● **Text passage**:
It will be very helpful if someone can add plots to help me visualise the algorithm
t = linspace(0, 2*pi, 100);
x0 = 5;
y0 = 5;
a0 = 10;
b0 = 5;
theta0 = pi/4;
x1 = 8;
y1 = 8;
a1 = 8;
b1 = 4;
theta1 = pi/2;
% Ellipse 1
x = a0*cos(t);
y = b0*sin(t);
X0 = cos(theta0)*x - sin(theta0)*y;
Y0 = sin(theta0)*x + cos(theta0)*y;
X0 = X0 + x0;
Y0 = Y0 + y0;
% Ellipse 2
x = a1*cos(t);
y = b1*sin(t);
X1 = cos(theta1)*x - sin(theta1)*y;
Y1 = sin(theta1)*x + cos(theta1)*y;
X1 = X1 + x1;
Y1 = Y1 + y1;
overlap = overlap_ellipses(x0,y0,a0,b0,theta0,x1,y1,a1,b1,theta1)
%%%%%%%%%%%%%% Functions %%%%%%%%%%%%%
function overlap = overlap_ellipses(x0,y0,a0,b0,theta0,x1,y1,a1,b1,theta1)
overlap = -1;
NOP = 2^(5);
THETA=linspace(0,2*pi,NOP);
x = a0*cos(THETA);
y = b0*sin(THETA);
X0 = cos(theta0)*x - sin(theta0)*y;
Y0 = sin(theta0)*x + cos(theta0)*y;
X0 = X0 + x0;
Y0 = Y0 + y0;
x = a1*cos(THETA);
y = b1*sin(THETA);
X1 = cos(theta1)*x - sin(theta1)*y;
Y1 = sin(theta1)*x + cos(theta1)*y;
X1 = X1 + x1;
Y1 = Y1 + y1;
figure; hEllipse = plot(X0,Y0,'--'); axis equal; hold on; hEllipse = plot(X1,Y1,'--'); axis equal;
%% Third ellipse overlap check
% First, only use points on the ellipses that can possibly overlap. This
% works for most ellipses, but there may still be a few bugs (that will be
% corrected later). For each of these points, the closest point on the
% other ellipse is calculated. Then, using a vector-based criterion for
% each point, the overlap is calculated.

● **Entries for locating words and elements**:
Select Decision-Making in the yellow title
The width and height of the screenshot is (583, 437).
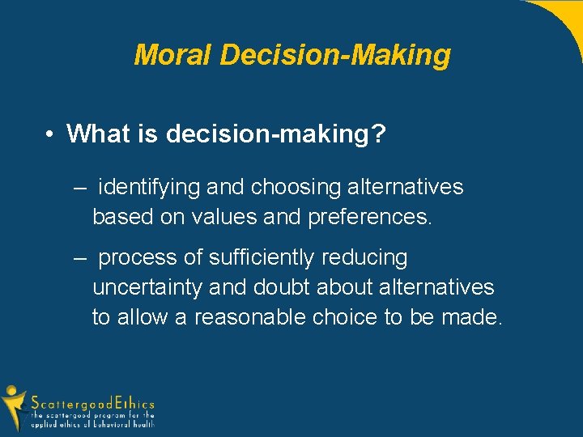[x=334, y=55]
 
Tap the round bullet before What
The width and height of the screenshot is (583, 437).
[x=50, y=134]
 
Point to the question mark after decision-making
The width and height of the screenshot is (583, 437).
[x=377, y=134]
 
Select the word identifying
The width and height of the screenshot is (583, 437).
[x=149, y=188]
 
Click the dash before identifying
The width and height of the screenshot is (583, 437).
[x=79, y=188]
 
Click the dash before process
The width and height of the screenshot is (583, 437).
[x=79, y=258]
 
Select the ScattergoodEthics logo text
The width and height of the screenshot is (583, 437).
[x=92, y=403]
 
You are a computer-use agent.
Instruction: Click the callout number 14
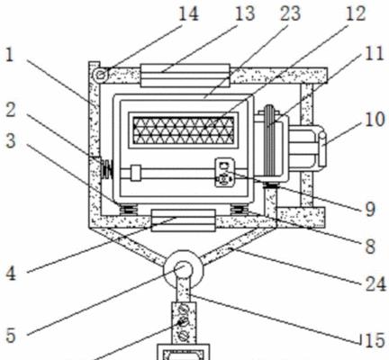(x=188, y=14)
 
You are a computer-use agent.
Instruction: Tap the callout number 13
(x=245, y=14)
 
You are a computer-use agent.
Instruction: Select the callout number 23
(x=291, y=14)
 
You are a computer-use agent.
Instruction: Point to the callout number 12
(x=357, y=14)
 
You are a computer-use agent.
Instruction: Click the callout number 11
(x=375, y=53)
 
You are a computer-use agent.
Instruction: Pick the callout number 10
(x=375, y=120)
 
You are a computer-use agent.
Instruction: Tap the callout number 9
(x=370, y=209)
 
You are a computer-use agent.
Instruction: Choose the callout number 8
(x=370, y=247)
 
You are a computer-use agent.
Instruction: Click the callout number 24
(x=375, y=284)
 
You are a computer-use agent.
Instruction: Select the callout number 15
(x=375, y=340)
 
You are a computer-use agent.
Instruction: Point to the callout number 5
(x=11, y=335)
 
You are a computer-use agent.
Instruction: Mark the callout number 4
(x=11, y=274)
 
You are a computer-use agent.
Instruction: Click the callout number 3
(x=11, y=140)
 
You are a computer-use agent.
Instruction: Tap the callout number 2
(x=11, y=110)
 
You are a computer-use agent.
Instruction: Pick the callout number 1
(x=10, y=55)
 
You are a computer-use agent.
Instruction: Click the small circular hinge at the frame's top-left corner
(x=101, y=74)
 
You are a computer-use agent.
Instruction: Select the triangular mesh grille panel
(x=184, y=130)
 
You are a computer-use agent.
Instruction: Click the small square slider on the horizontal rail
(x=136, y=173)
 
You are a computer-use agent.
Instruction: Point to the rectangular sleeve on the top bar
(x=185, y=76)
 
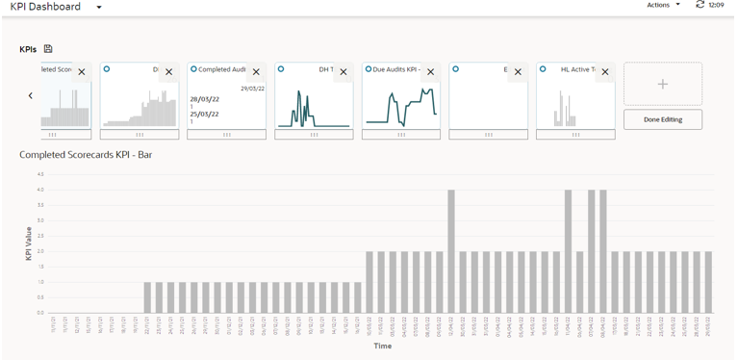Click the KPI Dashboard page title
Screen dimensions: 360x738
tap(45, 7)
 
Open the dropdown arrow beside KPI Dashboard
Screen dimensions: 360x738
tap(99, 8)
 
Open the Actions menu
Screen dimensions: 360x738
tap(663, 5)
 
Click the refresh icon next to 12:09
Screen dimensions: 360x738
tap(700, 5)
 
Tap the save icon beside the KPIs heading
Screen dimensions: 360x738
tap(48, 49)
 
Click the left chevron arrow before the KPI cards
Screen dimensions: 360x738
tap(31, 95)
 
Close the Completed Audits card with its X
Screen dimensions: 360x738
tap(256, 72)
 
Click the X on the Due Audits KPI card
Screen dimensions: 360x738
tap(430, 72)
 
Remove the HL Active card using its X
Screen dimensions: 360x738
tap(604, 72)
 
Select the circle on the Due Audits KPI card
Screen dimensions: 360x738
tap(369, 69)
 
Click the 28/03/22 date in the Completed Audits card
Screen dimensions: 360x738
tap(204, 99)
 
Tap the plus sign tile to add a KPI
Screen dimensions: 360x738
tap(662, 85)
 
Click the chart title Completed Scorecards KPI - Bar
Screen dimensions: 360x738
tap(86, 154)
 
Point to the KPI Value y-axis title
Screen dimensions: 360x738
tap(28, 243)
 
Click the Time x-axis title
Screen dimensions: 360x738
tap(383, 346)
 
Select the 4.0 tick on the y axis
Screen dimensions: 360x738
tap(39, 190)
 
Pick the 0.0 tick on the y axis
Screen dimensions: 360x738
tap(39, 313)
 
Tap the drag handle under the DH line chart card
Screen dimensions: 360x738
tap(314, 135)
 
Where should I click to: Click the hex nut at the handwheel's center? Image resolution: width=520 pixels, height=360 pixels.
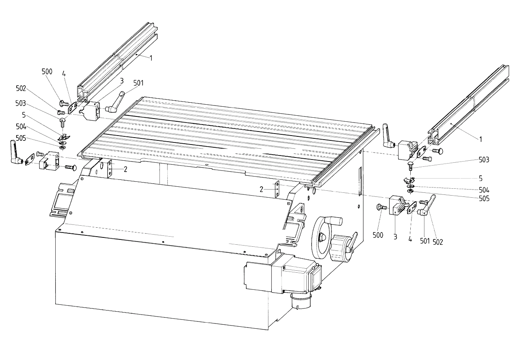(322, 237)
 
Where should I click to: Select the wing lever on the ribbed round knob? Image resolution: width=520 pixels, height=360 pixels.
(351, 243)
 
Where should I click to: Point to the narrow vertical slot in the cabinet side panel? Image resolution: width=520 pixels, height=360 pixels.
(360, 181)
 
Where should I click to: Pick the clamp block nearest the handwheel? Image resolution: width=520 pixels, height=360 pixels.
(398, 205)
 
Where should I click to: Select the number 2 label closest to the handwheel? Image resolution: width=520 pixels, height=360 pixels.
(262, 190)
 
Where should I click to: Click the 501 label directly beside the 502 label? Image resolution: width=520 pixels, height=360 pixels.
(425, 241)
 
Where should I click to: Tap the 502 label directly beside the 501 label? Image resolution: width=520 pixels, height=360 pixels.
(438, 242)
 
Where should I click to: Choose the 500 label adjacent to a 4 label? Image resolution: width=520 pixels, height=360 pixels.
(47, 71)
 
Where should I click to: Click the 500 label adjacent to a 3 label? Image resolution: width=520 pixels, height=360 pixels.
(378, 235)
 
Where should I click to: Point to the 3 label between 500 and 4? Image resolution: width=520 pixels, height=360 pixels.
(395, 237)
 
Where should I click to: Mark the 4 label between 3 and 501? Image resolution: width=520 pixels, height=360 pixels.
(410, 239)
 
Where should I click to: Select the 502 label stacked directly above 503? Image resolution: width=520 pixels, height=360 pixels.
(21, 88)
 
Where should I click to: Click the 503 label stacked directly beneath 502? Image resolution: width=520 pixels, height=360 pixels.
(20, 103)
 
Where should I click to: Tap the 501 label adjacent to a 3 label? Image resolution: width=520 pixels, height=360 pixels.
(139, 83)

● **Directive A**: According to the comment in the ellipse overlap code, what is calculated for each of the points that can possibly overlap?
● **Directive B**: Rewrite the comment in the ellipse overlap code that begins "First, only use points" as a short list of its main points.
● **Directive C**: Extend the ellipse overlap code, picking up right after its final line.

● **Expected output A**: The closest point on the other ellipse is calculated for each of those points.

● **Expected output B**:
- Only points on the ellipses that can possibly overlap are used.
- This works for most ellipses, but a few bugs may remain and will be corrected later.
- For each of these points, the closest point on the other ellipse is calculated.
- The overlap is then calculated with a vector-based criterion for each point.

● **Expected output C**:
if overlap == -1
% Only use points that could possibly overlap
Ys = (Y1-y0); s = Ys == 0; Ys(s) = 0.01;
TAN = atan((X1-x0)./Ys);
if max(abs(diff(TAN))) > pi/2
m = sort(diff(TAN),'descend');
n = find(diff(TAN)==m(1));
o = find(diff(TAN)==m(end));
if o<n; p = o+1:n; TAN(p) = TAN(p)+pi; end
if o>n; p = n+1:o; TAN(p) = TAN(p)+pi; end
end
n = find(gradient(TAN)>0); m = find(gradient(TAN)<0);
if length(n)>length(m); n=m; end;
X1 = X1(n); Y1=Y1(n);
% Only use points that could possibly overlap
Ys = (Y0-y1); s = Ys == 0; Ys(s) = 0.01;
TAN = atan((X0-x1)./Ys);
if max(abs(diff(TAN))) > pi/2
m = sort(diff(TAN),'descend');
n = find(diff(TAN)==m(1));
o = find(diff(TAN)==m(end));
if o<n; p = o+1:n; TAN(p) = TAN(p)+pi; end
if o>n; p = n+1:o; TAN(p) = TAN(p)-pi; end
end
n = find(gradient(TAN)>0); m = find(gradient(TAN)<0);
if length(n)>length(m); n=m; end;
X0 = X0(n); Y0=Y0(n);
figure; hEllipse = plot(X0,Y0,'bo'); axis equal; hold on; hEllipse = plot(X1,Y1,'ro'); axis equal;
% Only check point with shortest distance away
clear CLOSE;
j = length(X0);
CLOSE(1:length(X0),1:3) = 0;
for i = 1:length(X0)
DIST = [X0(i)-X1;Y0(i)-Y1]';
NORM = sqrt(DIST(:,1).^2+DIST(:,2).^2);
n = find(NORM == min(NORM));
if length(n) == 1
CLOSE(i,1) = sort(NORM(n));
CLOSE(i,2) = i;
CLOSE(i,3) = n;
elseif length(n) == 2
CLOSE(i,1) = NORM(n(1));
CLOSE(i,2) = i;
CLOSE(i,3) = n(1);
j = j + 1;
CLOSE(j,1) = NORM(n(2));
CLOSE(j,2) = i;
CLOSE(j,3) = n(2);
end
end
% Weed out points that are furthest away
n = ceil(length(X0)/2);
if n > 2;
CLOSE_sort = sort(CLOSE); m = CLOSE_sort(n);
o = CLOSE(:,1) > m; CLOSE(o,:) = [];
end
if size(CLOSE,1) < 3;
overlap = 1; % Something screwy going on - REJECT
else
for ii = 1:size(CLOSE,1)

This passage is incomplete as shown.